Повторю еще раз: на дороге жизни мы всегда обращены лицом в будущее, ради него готовы жертвовать прошедшим и настоящим. «Дней много, а все впереди». Будущее для нас много дороже и важнее прошлого и настоящего – вот о чем сложена поговорка «Утро вечера мудренее, трава соломы зеленее».
В нашем русском времени даже сутки не измеряются астрономическими часами, как у англичан, где жизнь течет до полудня, а затем до полуночи. В английских сутках и минуты дробятся – до и после назначенного часа, строго сверяясь с циферблатом часов. Русский час иной. В нем неудержимая погоня за будущим. Ведь что такое половина пятого? Это загляд в дневной пятый час, который еще не наступил. А без четверти семь – это когда мы уже обживаем час седьмой, еще его не достигнув. Наши сутки тоже особенные, с русским пренебрежением к точному времени. У англичан утро – время до полудня. У нас же утро настает только в момент пробуждения, пусть это будет даже полдень. Зато длится наше утро лишь до начала работы. Когда мы приступаем к работе, тогда по-русски начинается день. Но тянется «рабочий день» хоть до полуночи, хоть до утра, если работа заставляет и ночью бодрствовать. И вечер для русских – это не время до полуночи, как у англичан, а срок, отведенный на отдых после работы вплоть до сна. Так что русский день не измеряется часами, и русский час не дробится на минуты. Не зря говорят, что русский час долог, и в нашем наречии сейчас заключено исполнение обещанного именно в будущем.
Но что замечательно в русском взгляде в будущее: мы надеемся на лучшее, но оно зависит не от нас, а от Бога. Потому и говорим мы, что «День на день не приходится», потому и не любим загадывать и мечтать, а осторожненько так приговариваем: «Будь что будет» и еще суеверно прибавляем, что-де «Загад не бывает богат, даст Бог, доживем, так увидим», «Не угадаешь, где найдешь, где потеряешь».

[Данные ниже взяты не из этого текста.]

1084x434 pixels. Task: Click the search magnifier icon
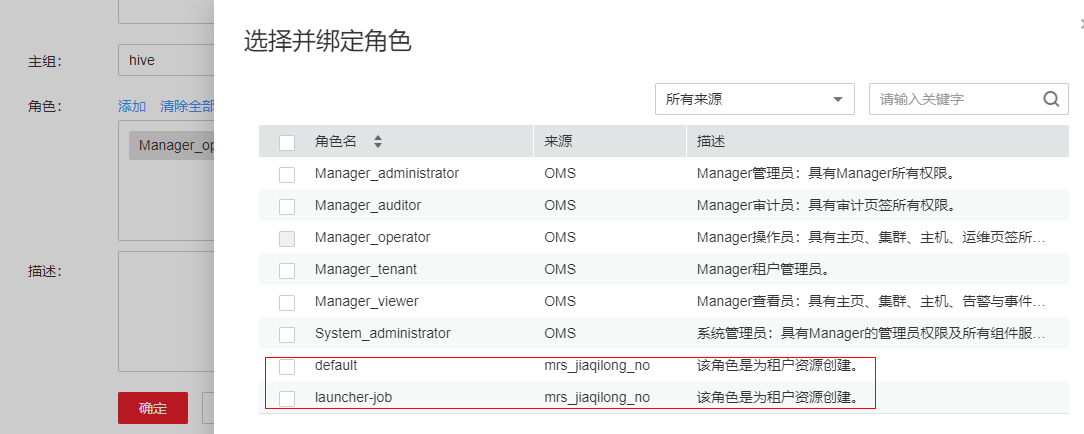[x=1050, y=99]
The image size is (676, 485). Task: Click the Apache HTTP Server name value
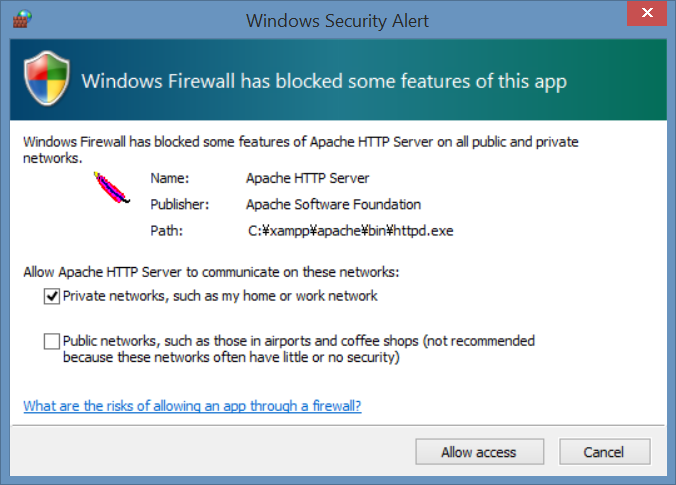(x=307, y=178)
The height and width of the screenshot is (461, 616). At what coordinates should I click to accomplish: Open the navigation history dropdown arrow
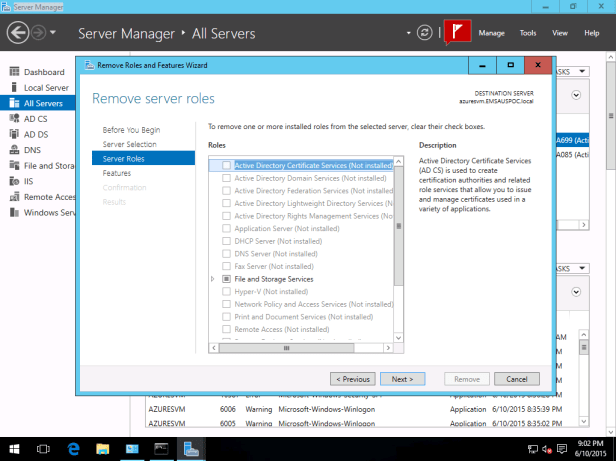pyautogui.click(x=60, y=33)
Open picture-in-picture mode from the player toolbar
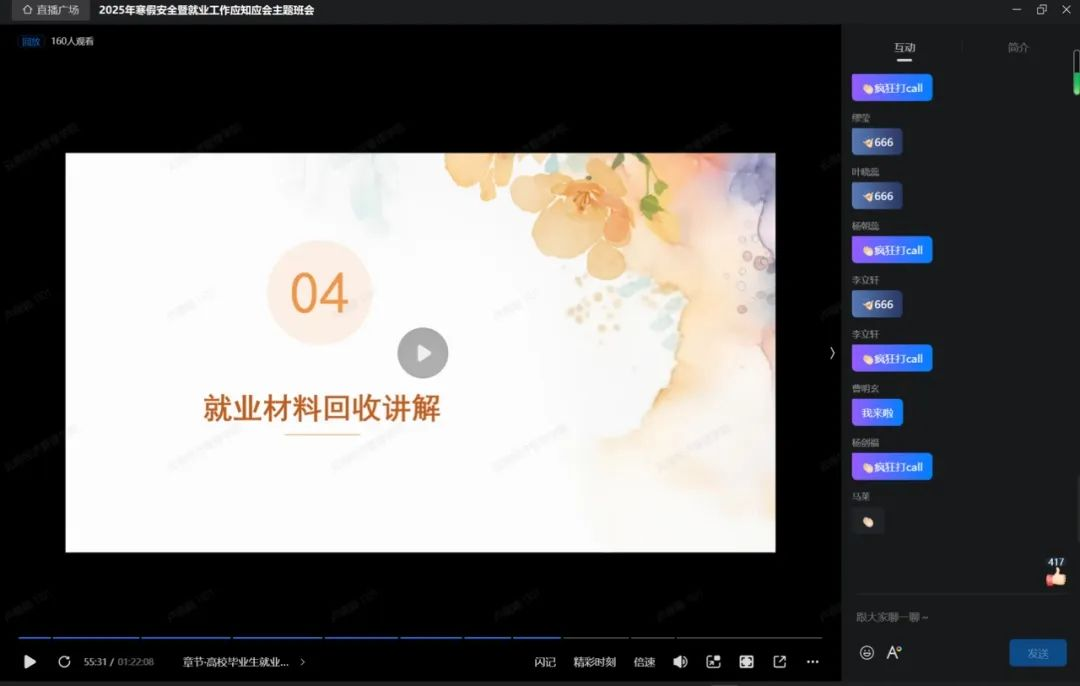Viewport: 1080px width, 686px height. point(713,662)
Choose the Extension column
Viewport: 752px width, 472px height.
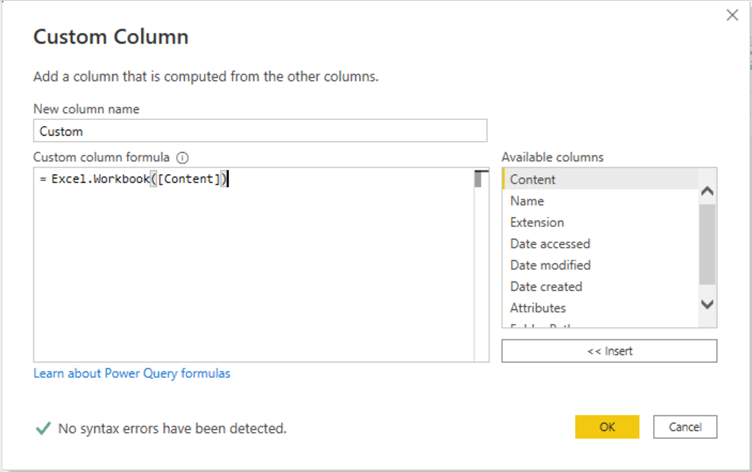(x=537, y=222)
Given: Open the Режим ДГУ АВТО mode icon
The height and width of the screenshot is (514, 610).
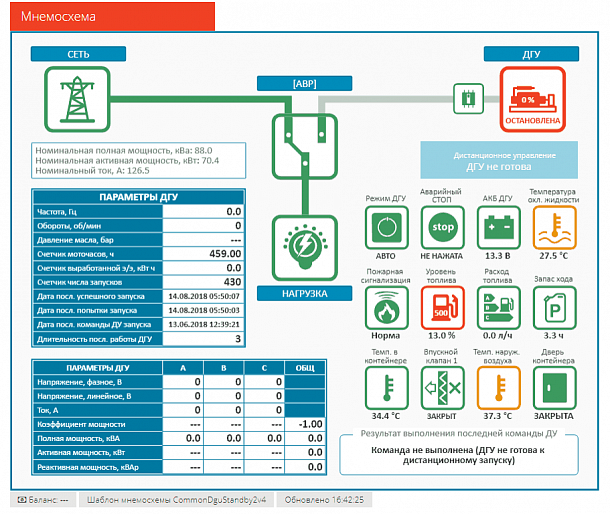Looking at the screenshot, I should tap(386, 227).
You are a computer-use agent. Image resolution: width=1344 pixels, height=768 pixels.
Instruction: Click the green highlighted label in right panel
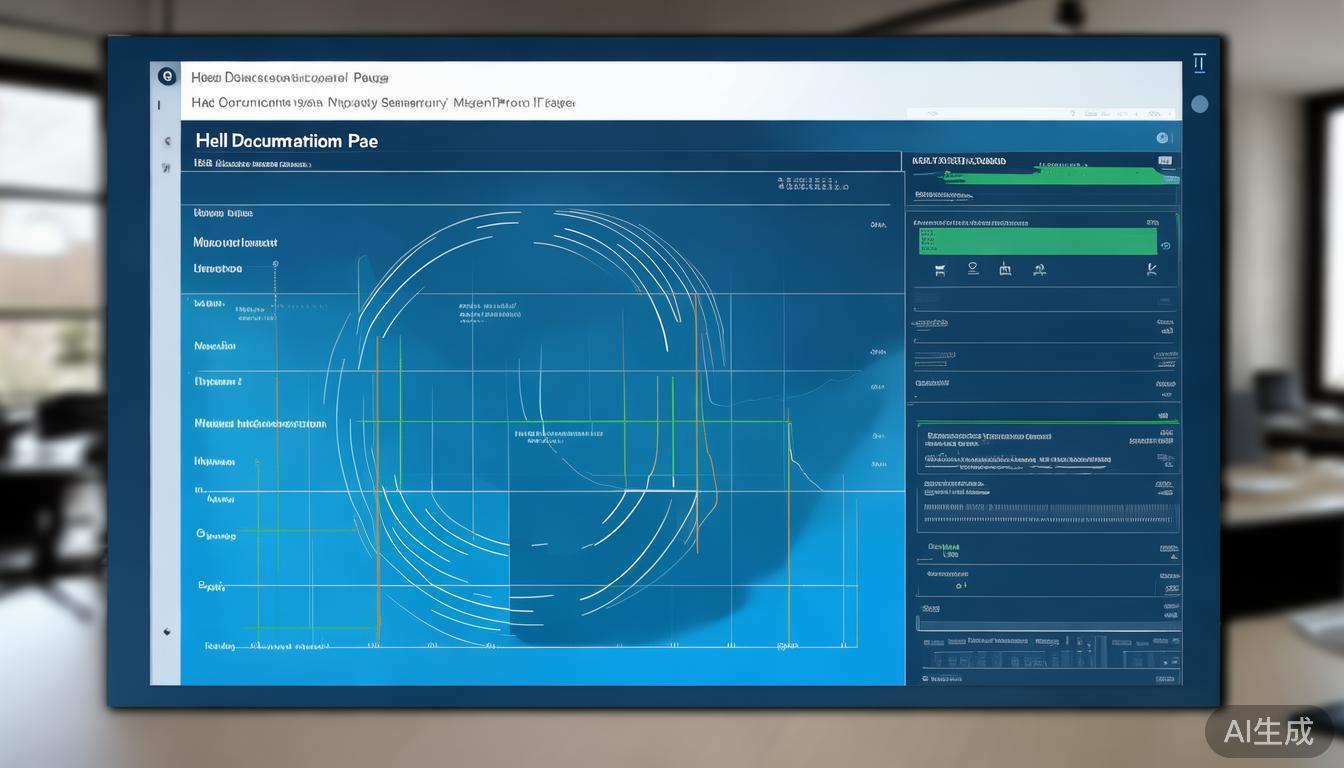(943, 547)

Итак, будущее непредсказуемо, а значит, к неожиданностям и невзгодам надо всегда быть готовым. Создание запасов – отличительная черта русских, думающих о будущем. Над этим смеются, к примеру, тувинцы, которые никогда не создают запасов, зато у них, по свидетельству этнографов, существует обычай воровства, если требуется необходимое. Земледельцы и кочевники тем и различаются – одни запасаются, готовясь к невзгодам будущего, и для земледельца иного пути выжить нет, где взять еду завтра, как не у себя самого, ведь воровство для земледельческих народов – преступление. Другие же народы – исконные кочевники – в силу особенностей своего языка и культуры не думают о будущем, а по мере оскудения живут чужими запасами, для них набеги – национальная доблесть.